▶ _What you are asked to do_: Please reproduce, exactly and in full, the lines from the one containing "1494x812 pixels. Task: Expand" to the end of the material below.

-- Opening Marker --

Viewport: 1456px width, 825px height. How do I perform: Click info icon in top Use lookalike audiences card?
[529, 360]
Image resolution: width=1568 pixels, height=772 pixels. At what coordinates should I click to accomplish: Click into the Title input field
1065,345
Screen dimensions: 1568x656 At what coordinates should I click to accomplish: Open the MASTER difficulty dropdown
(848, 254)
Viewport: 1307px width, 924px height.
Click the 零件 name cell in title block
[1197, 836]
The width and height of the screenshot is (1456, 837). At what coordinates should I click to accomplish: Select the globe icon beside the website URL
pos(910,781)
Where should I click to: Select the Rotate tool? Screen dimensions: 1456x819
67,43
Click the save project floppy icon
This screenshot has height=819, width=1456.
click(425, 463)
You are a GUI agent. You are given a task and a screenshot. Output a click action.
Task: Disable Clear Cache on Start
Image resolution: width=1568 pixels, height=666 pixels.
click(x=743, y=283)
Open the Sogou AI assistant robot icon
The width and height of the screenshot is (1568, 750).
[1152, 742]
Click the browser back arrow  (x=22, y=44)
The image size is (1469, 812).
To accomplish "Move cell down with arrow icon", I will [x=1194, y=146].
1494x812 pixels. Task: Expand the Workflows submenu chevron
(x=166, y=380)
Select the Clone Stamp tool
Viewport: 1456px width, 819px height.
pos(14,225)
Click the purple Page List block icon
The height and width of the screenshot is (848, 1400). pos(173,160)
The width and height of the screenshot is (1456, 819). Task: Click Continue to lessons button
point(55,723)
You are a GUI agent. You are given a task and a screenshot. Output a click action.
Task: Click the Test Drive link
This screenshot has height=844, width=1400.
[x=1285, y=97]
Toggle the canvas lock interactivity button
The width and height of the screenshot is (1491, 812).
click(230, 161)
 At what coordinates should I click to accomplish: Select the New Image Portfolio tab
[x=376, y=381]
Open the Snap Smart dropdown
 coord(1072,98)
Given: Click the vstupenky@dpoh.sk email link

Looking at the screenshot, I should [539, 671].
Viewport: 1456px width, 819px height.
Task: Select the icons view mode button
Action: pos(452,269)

-- Closing Marker --

▶ _Task solution_:
1494x812 pixels. Task: Expand the Workflows submenu chevron
(x=166, y=380)
Select the Clone Stamp tool
Viewport: 1456px width, 819px height.
pos(14,225)
Click the purple Page List block icon
The height and width of the screenshot is (848, 1400). pos(173,160)
The width and height of the screenshot is (1456, 819). Task: Click Continue to lessons button
point(55,723)
You are a GUI agent. You are given a task and a screenshot. Output a click action.
Task: Click the Test Drive link
This screenshot has height=844, width=1400.
[x=1285, y=97]
Toggle the canvas lock interactivity button
The width and height of the screenshot is (1491, 812).
click(230, 161)
 At what coordinates should I click to accomplish: Select the New Image Portfolio tab
[x=376, y=381]
Open the Snap Smart dropdown
 coord(1072,98)
Given: Click the vstupenky@dpoh.sk email link

Looking at the screenshot, I should [539, 671].
Viewport: 1456px width, 819px height.
Task: Select the icons view mode button
Action: pos(452,269)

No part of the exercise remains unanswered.